Ein Handout zu gestalten hätte mich notwendig gemacht. Den Editor zu bauen hat mich nützlich gemacht. Nur eines davon lohnt sich, zweimal zu bezahlen.

Auch dafür nannte er den Preis, genau wie schon bei der Website. Was, in gewisser Weise, den ganzen Case in einem Detail zusammenfasst: Wenn ein Kunde ein zweites Mal von sich aus deinen Preis festlegt, ist das kein Zufall mehr.

Der Miniguide-Drag-and-Drop-PDF-Editor: links eine Modulliste mit Umschaltern und Neuanordnung, rechts eine Live-Vorschau der zusammengestellten Guide-Seite.

Was ich daraus mitnehme

Aus diesem Kunden sind drei bezahlte Aufträge entstanden. Ich habe nie gepitcht, nie eine Kaltakquise-Mail geschickt, nie einen Preis genannt. Das ist ein schönes Ergebnis und eine furchtbare Strategie, und ich will genau sein, welcher Teil davon sich tatsächlich verallgemeinern lässt.

Kostenlos zu arbeiten ist nicht die Lektion. Sehr viel kostenlose Arbeit bleibt einfach kostenlose Arbeit. Was diese hier konvertieren ließ, war, dass der erste Schritt klein genug war, damit er Ja sagen konnte, bevor er irgendeinen Grund hatte, mir zu vertrauen, und fertig genug, dass ein Jahr damit zu leben jede Frage beantwortete, die er zur Zusammenarbeit mit mir hätte haben können.
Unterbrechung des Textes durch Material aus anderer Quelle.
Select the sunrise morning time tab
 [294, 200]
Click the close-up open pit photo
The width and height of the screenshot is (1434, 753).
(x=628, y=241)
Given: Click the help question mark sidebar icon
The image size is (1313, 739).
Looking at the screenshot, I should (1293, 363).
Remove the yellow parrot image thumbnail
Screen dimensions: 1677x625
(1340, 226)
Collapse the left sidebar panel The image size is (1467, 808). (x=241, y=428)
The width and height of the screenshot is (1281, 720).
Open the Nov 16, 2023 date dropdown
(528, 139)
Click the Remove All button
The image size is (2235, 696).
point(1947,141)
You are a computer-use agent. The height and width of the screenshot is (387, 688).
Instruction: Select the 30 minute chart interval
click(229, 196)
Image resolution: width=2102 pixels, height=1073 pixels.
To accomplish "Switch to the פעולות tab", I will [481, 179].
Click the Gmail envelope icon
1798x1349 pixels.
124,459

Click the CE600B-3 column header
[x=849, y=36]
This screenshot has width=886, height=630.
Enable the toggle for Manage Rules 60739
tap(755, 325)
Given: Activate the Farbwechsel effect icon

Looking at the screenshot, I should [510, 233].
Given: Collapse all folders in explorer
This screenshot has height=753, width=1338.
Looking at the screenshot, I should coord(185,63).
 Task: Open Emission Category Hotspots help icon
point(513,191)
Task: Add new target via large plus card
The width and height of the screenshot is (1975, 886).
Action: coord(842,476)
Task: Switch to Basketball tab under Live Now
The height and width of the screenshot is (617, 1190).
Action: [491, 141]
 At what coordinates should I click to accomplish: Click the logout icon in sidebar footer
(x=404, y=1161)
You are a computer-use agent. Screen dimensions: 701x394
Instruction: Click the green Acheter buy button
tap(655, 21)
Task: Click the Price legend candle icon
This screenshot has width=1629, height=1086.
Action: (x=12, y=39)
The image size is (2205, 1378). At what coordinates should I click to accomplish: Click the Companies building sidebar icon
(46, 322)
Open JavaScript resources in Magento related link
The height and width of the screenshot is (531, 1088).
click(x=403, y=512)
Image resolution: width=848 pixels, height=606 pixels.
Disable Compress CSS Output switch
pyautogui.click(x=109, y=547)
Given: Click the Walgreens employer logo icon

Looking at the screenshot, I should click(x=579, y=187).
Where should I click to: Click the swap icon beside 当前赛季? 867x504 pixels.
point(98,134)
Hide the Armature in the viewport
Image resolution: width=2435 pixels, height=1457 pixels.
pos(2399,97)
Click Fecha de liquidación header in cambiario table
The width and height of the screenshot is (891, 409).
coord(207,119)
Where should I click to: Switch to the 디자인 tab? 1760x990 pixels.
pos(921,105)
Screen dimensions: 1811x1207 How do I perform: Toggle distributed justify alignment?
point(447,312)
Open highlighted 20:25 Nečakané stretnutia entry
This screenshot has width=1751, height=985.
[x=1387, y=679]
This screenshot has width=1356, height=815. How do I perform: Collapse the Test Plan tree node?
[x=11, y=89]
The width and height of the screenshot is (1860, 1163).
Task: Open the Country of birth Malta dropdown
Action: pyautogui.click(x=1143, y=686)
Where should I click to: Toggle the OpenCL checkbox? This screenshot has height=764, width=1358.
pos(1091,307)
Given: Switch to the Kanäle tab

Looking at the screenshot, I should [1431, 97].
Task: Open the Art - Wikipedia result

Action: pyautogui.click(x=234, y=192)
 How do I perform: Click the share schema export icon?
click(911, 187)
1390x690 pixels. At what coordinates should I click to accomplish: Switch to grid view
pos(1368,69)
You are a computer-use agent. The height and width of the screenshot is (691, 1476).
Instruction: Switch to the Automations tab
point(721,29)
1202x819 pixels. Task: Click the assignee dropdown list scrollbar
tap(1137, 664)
Kostenlos war meine Version dieses ersten Schritts, weil ich damals nichts anderes anzubieten hatte. Ein erstes Projekt mit festem Umfang und Festpreis erfüllt denselben Zweck mit deutlich weniger Risiko auf meiner Seite, und so mache ich es heute.

Das Zweite, was ich mitnehme, ist leiser. Ich habe hier keine Website gestaltet. Ich habe die Bedingungen gestaltet, unter denen jemand anderes eine Website am Leben hält: einen Blog, den er selbst bespielt, ein Tool, das sein eigenes Material erzeugt, kein Abo zum Kündigen, keine Agentur zum Anrufen.

Der günstigste Kunde, den man gewinnen kann, ist der, den man schon hat. Geplant habe ich das nicht. Ich habe nur beim ersten Mal keine Rechnung geschickt.

whosurphysio, Physiotherapiepraxis in Frankfurt am Main · Rolle: Konzept, Design und Entwicklung · Umfang: Website plus maßgeschneidertes PDF-Editor-Tool · React, Vite, Tailwind CSS, Supabase, TipTap, Google Places API · Markenidentität von einem externen Brand-Designer, 2025 bis 2026.